If the holder turns out to be a `defender`, `twistlock`, `prisma`, or any non-kubelet binary running on the host, the workload's bind failure is collateral.

### Drop the agent's hold and let the workload bind

The supported fix for this class of agent is to **disable the agent on the affected nodes**, restart the affected pods, and confirm the listener comes up.
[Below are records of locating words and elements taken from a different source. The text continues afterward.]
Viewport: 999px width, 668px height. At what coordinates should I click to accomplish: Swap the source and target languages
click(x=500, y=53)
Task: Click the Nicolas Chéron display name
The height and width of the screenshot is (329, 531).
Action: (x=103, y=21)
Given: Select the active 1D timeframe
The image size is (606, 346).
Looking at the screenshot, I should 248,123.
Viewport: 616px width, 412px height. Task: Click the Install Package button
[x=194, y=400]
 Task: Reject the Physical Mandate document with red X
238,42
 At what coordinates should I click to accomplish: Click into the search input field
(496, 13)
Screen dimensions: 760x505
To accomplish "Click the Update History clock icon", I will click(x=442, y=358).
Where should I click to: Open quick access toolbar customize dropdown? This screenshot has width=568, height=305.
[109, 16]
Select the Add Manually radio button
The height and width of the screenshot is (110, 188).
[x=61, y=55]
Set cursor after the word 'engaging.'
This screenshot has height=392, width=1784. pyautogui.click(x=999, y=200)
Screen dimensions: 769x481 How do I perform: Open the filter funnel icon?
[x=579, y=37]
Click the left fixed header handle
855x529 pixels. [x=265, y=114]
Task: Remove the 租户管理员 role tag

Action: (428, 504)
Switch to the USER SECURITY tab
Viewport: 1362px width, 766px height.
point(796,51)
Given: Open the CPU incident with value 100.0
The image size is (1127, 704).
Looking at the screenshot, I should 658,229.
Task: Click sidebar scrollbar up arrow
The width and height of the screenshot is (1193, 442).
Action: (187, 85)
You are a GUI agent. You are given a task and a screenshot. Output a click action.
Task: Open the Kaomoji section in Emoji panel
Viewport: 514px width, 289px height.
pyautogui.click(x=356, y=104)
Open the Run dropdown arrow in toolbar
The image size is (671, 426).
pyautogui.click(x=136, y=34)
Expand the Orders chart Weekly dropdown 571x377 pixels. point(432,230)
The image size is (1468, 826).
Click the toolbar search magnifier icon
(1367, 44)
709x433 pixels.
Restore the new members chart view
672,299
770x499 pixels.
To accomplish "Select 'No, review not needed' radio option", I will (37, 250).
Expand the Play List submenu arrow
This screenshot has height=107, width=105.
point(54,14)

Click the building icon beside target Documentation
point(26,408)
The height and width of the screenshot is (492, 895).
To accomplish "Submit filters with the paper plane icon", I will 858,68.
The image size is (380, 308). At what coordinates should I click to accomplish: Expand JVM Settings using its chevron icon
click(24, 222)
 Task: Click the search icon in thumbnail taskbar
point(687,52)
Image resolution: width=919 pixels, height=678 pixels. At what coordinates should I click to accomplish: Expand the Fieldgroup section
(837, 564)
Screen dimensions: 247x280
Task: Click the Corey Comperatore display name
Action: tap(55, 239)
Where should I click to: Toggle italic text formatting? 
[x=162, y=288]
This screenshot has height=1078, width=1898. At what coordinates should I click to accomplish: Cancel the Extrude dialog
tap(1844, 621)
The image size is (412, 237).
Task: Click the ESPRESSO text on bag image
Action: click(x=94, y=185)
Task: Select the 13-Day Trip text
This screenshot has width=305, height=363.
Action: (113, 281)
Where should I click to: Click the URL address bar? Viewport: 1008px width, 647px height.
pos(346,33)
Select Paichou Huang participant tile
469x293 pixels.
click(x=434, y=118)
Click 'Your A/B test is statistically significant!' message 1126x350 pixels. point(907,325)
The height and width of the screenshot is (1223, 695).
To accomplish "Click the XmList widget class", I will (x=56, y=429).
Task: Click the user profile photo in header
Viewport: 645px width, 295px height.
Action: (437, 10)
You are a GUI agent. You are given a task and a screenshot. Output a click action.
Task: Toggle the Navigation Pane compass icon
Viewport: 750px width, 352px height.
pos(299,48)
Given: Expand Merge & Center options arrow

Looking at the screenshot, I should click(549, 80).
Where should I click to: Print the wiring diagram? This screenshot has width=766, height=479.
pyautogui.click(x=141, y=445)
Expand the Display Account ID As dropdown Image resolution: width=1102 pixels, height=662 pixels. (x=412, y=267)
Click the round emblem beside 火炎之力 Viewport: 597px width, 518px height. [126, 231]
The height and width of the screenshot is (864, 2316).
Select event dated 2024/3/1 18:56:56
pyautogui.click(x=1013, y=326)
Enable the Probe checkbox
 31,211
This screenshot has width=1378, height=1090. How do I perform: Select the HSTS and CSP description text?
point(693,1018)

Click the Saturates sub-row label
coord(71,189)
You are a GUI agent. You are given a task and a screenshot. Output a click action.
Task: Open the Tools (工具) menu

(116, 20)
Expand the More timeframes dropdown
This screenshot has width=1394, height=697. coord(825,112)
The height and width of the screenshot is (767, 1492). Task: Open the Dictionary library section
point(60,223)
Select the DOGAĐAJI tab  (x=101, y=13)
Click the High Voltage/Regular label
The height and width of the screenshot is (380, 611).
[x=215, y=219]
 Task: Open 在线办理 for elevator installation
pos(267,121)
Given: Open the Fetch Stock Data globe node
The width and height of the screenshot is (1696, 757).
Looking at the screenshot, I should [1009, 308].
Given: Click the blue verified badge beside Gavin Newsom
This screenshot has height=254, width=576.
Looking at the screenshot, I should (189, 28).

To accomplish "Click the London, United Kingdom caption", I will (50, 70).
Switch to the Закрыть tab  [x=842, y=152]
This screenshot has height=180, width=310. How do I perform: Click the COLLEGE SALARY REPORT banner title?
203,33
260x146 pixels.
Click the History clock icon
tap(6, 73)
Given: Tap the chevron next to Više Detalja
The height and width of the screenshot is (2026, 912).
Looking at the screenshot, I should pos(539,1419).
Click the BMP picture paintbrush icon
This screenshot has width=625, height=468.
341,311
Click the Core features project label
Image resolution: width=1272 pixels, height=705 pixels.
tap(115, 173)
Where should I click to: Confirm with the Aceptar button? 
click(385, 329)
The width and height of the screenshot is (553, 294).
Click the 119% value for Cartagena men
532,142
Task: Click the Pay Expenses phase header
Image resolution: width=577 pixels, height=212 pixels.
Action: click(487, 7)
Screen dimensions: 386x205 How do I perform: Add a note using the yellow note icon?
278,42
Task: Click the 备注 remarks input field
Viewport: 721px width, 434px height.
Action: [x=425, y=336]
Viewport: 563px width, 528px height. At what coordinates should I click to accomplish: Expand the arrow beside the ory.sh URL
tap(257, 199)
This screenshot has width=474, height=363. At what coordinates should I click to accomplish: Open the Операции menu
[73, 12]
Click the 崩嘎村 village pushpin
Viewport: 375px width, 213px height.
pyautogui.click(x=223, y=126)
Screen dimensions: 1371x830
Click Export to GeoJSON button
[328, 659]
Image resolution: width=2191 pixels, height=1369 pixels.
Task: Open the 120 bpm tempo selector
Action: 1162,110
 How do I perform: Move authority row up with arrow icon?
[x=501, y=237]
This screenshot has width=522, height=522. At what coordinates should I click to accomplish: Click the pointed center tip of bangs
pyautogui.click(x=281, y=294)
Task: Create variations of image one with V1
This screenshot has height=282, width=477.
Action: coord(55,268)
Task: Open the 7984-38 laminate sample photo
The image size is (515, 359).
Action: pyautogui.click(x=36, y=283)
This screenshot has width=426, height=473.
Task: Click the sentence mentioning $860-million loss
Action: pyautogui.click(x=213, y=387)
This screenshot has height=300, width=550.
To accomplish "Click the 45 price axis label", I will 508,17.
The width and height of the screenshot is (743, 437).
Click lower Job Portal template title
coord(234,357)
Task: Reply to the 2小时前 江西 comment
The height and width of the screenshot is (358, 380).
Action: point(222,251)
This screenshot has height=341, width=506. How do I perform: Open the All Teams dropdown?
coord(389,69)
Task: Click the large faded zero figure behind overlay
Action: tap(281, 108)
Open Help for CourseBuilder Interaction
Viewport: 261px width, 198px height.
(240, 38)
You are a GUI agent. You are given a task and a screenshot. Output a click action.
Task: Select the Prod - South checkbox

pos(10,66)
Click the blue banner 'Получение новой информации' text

Three concrete remediations, ordered by intrusiveness:

1. Stop the agent's enforcement on the affected nodes from its own console / CR — most enterprise agents have a "monitor only" toggle that releases the injected sockets without uninstalling.
2. Cordon the node, scale the agent's DaemonSet down on the node (taint the node so the agent's tolerations no longer match, or set `nodeSelector` on the DaemonSet), then reschedule the workload pods. The kernel releases the port as soon as the agent's process exits.
3. If the held socket persists after the agent is stopped, reboot the node — a kernel-side socket leak that the userspace exit did not clear is the only situation that requires this. Drain first.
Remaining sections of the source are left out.